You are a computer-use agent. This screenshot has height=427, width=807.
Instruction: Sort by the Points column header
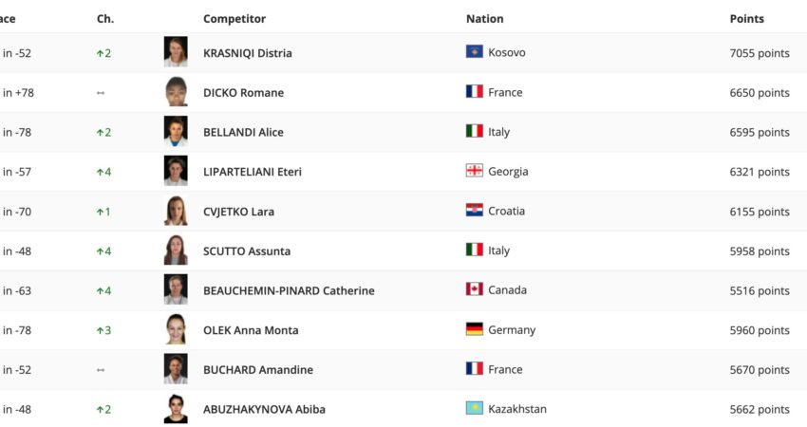pyautogui.click(x=746, y=19)
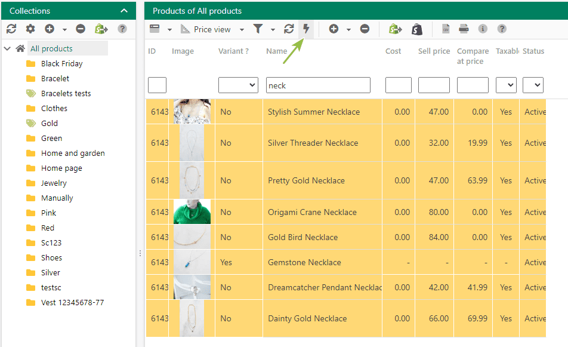Open the products filter funnel icon
The image size is (568, 347).
pos(258,29)
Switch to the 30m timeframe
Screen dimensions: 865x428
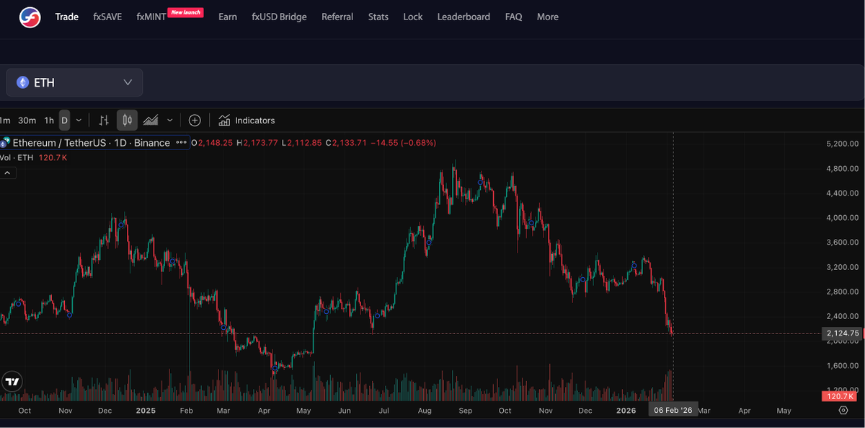coord(27,121)
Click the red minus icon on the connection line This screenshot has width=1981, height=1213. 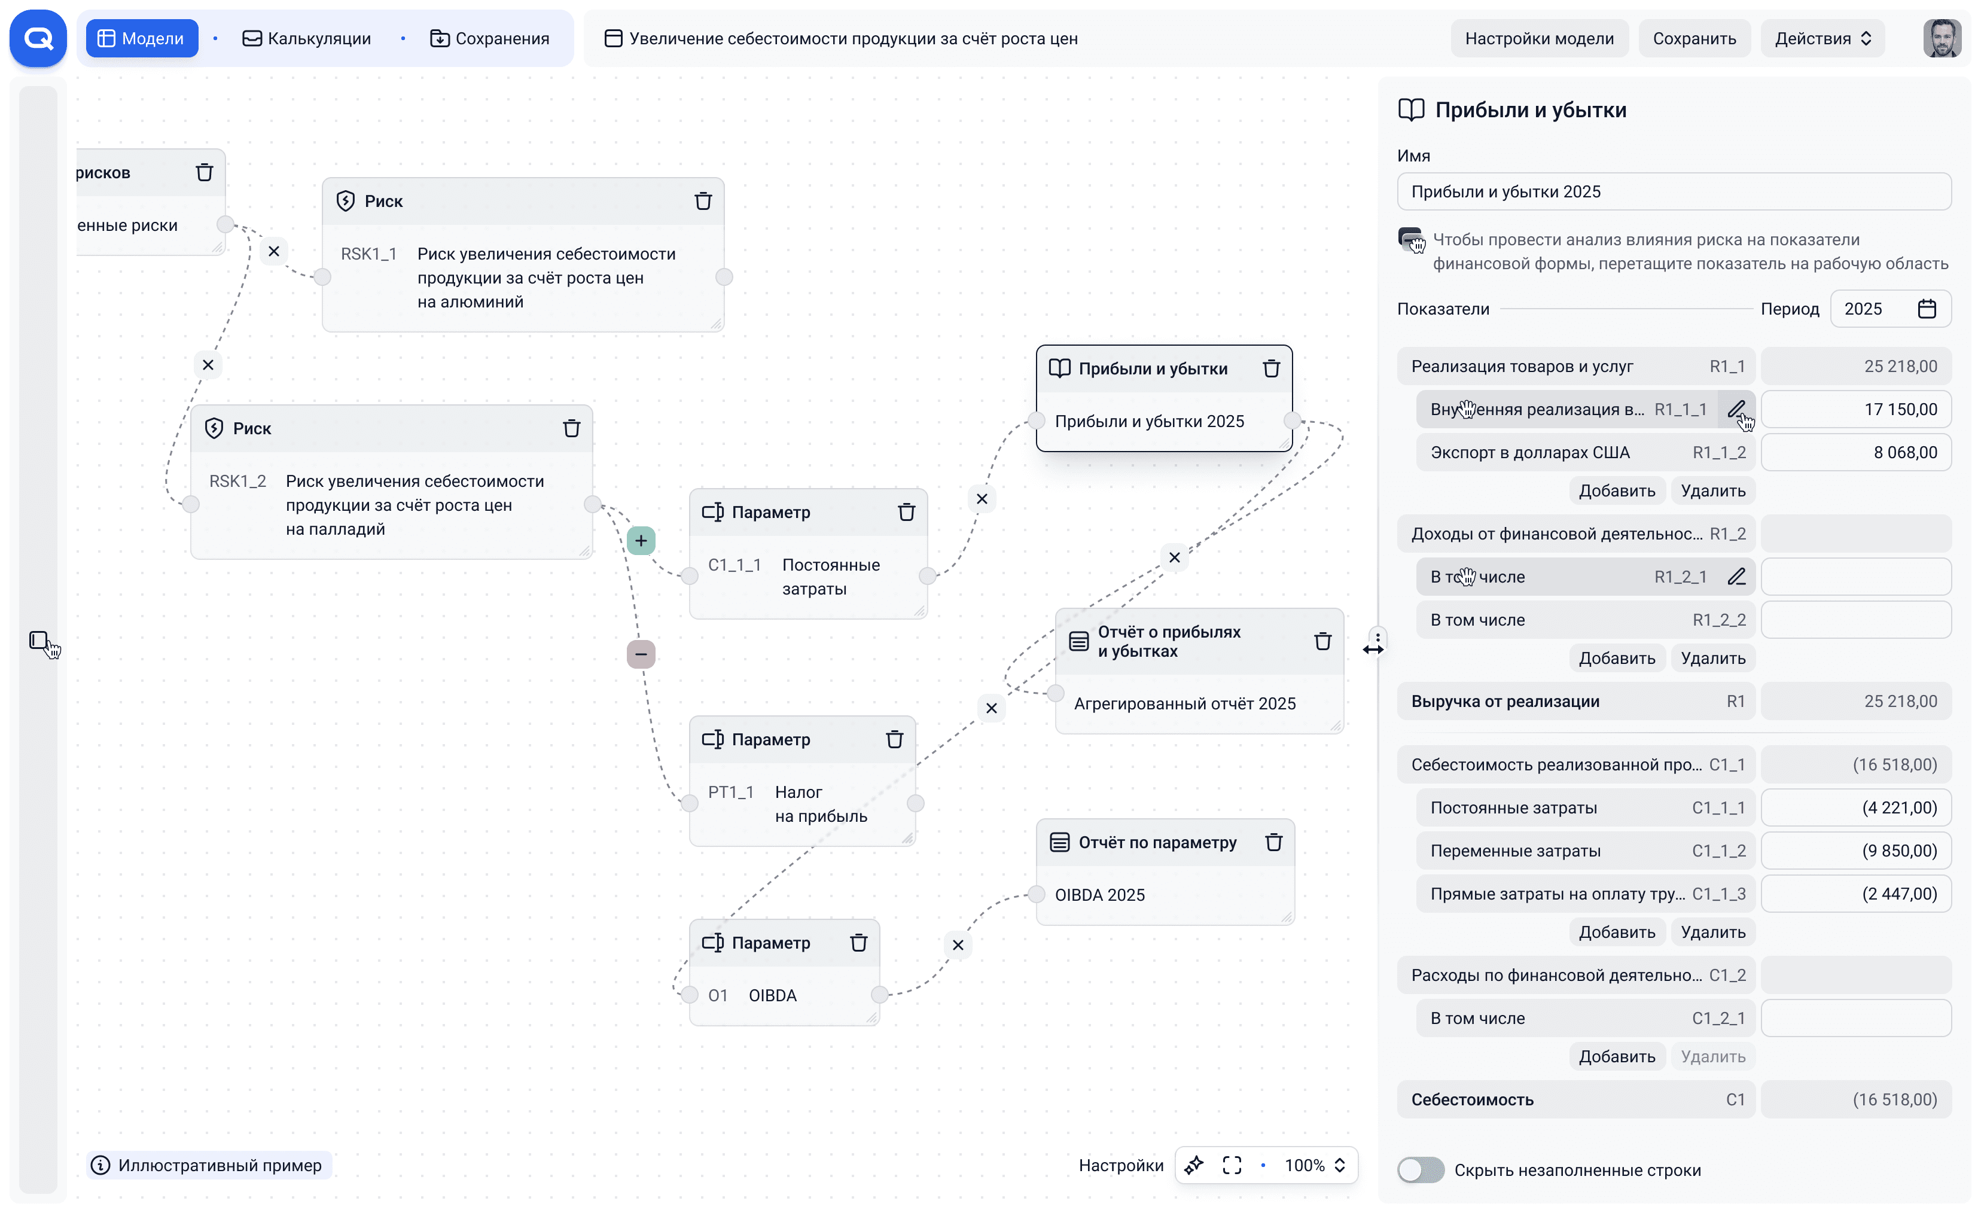(x=641, y=654)

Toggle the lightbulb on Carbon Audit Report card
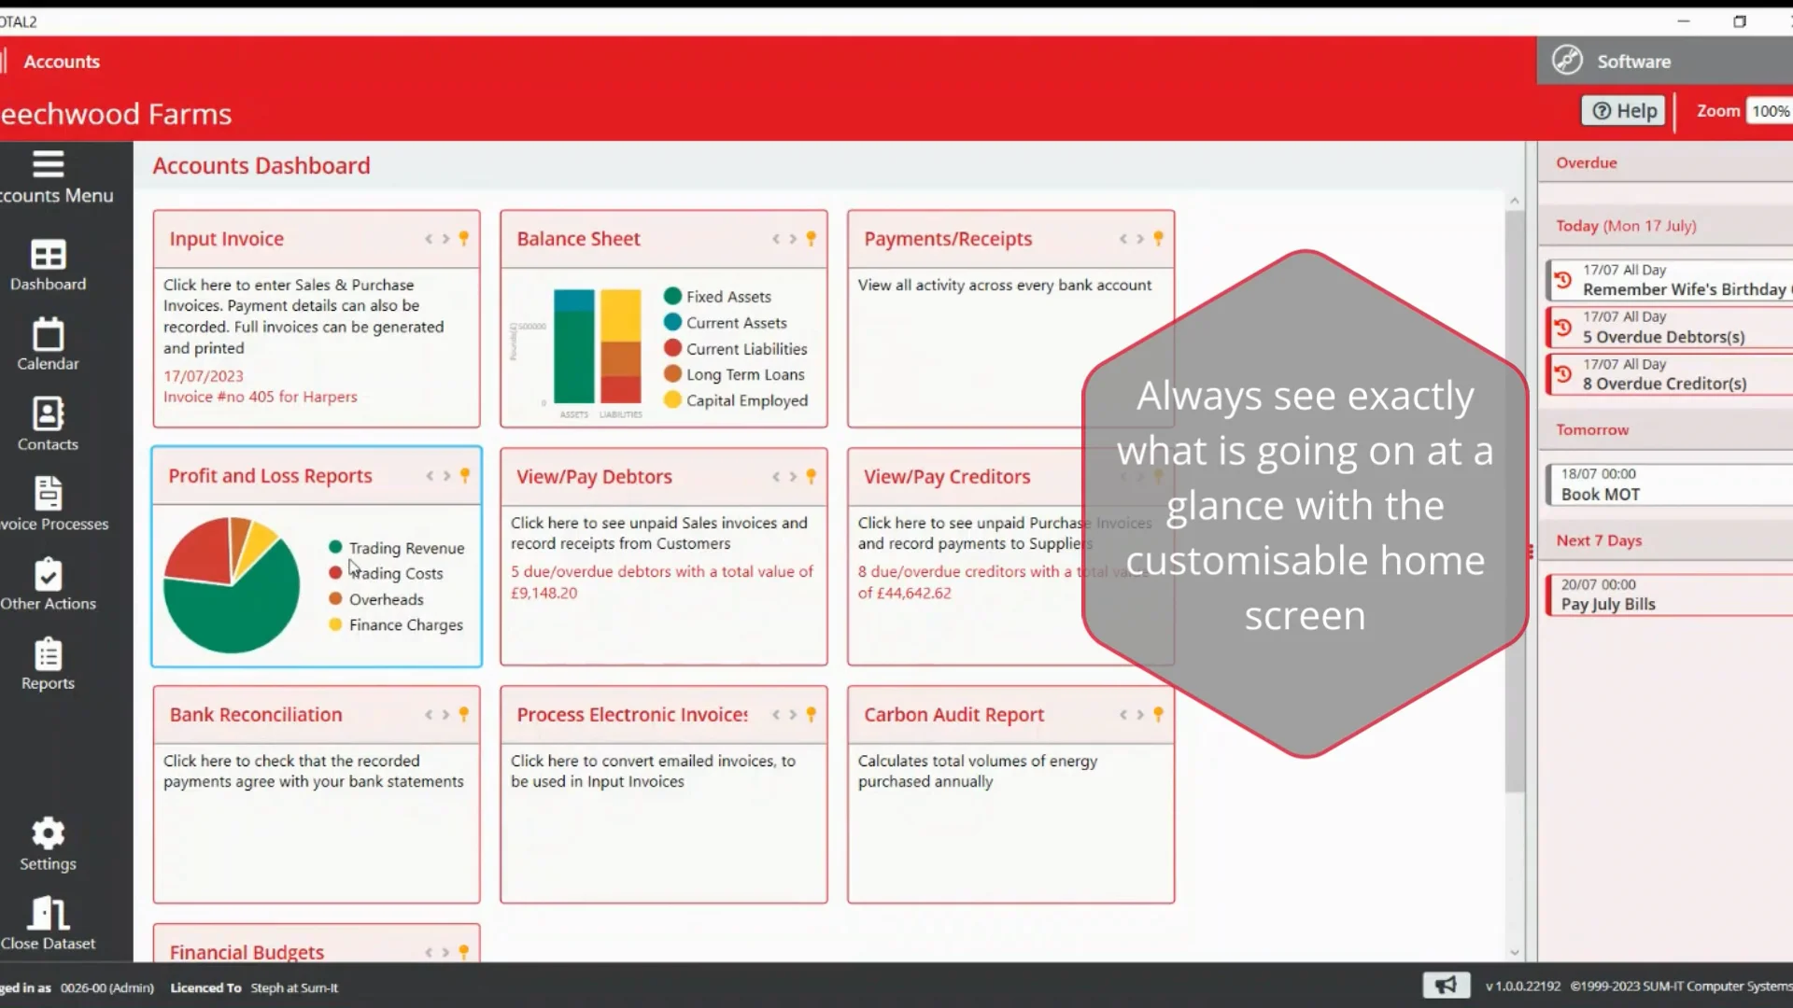[1159, 714]
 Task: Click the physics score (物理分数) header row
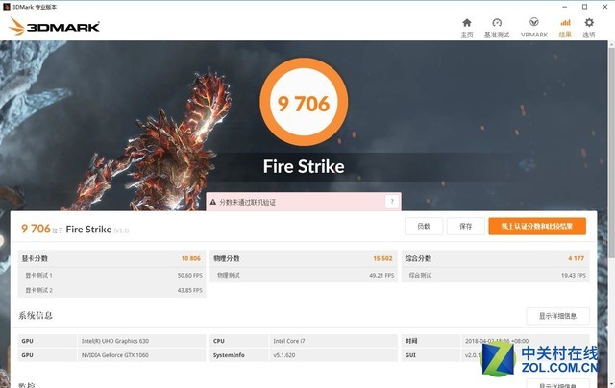click(302, 258)
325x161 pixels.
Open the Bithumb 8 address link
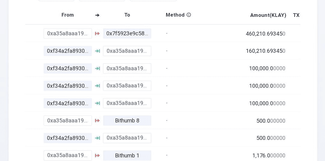[127, 121]
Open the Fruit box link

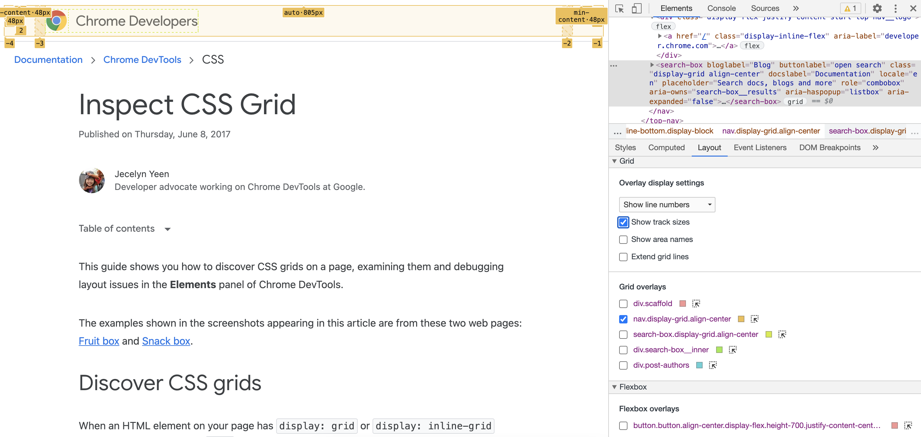99,341
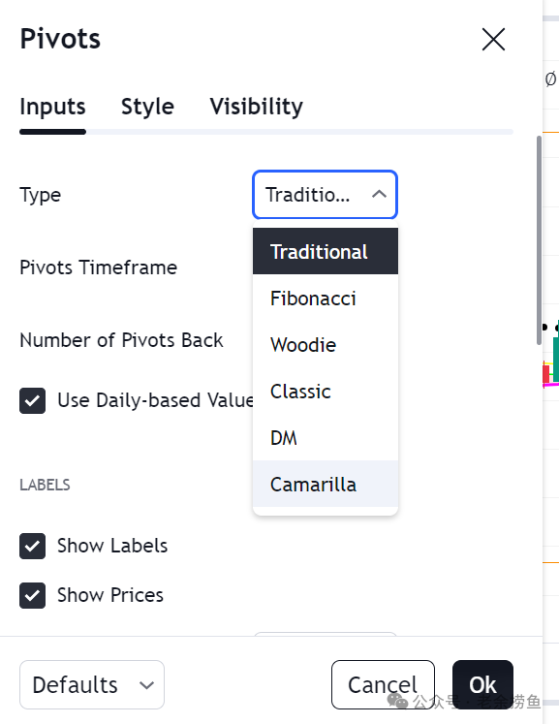Click the dialog vertical scrollbar
The image size is (559, 724).
539,240
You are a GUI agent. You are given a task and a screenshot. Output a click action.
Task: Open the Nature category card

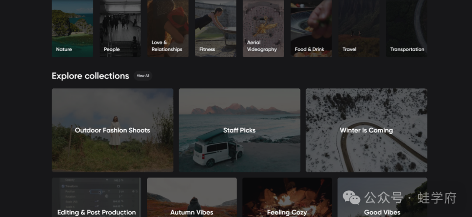(x=72, y=28)
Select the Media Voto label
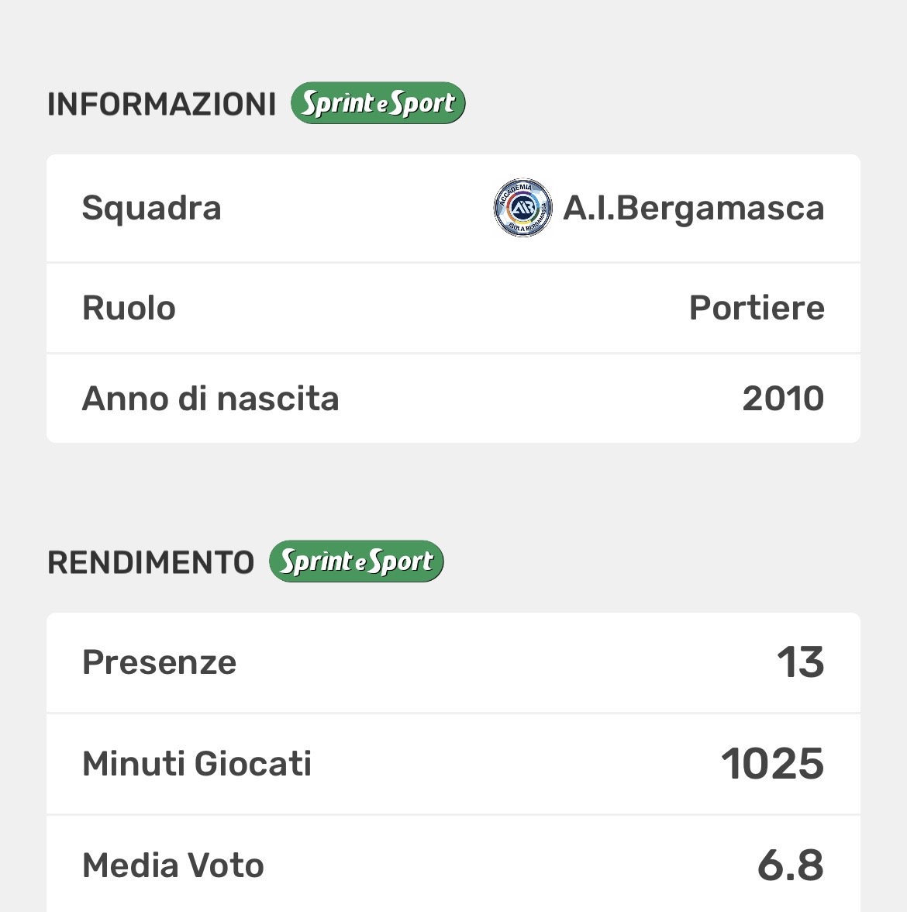Screen dimensions: 907x912 pos(173,865)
..............................
Recast the part of the rows that opens with the line containing "Toggle the lightbulb" and runs through the end of the rows as a Markdown table with the columns No. and Line. Number each line in No., skip blank lines, and leave the pictures out.

| No. | Line |
|---|---|
| 1 | Toggle the lightbulb on Carbon Audit Report card |
| 2 | [1159, 714] |
| 3 |  Task: Click the physics score (物理分数) header row |
| 4 | click(302, 258) |
| 5 | 325x161 pixels. |
| 6 | Open the Bithumb 8 address link |
| 7 | [127, 121] |
| 8 | Open the Fruit box link |
| 9 | 99,341 |
| 10 | Click the dialog vertical scrollbar |
| 11 | The image size is (559, 724). |
| 12 | 539,240 |
| 13 | You are a GUI agent. You are given a task and a screenshot. Output a click action. |
| 14 | Task: Open the Nature category card |
| 15 | (x=72, y=28) |
| 16 | Select the Media Voto label |
| 17 | Screen dimensions: 907x912 pos(173,865) |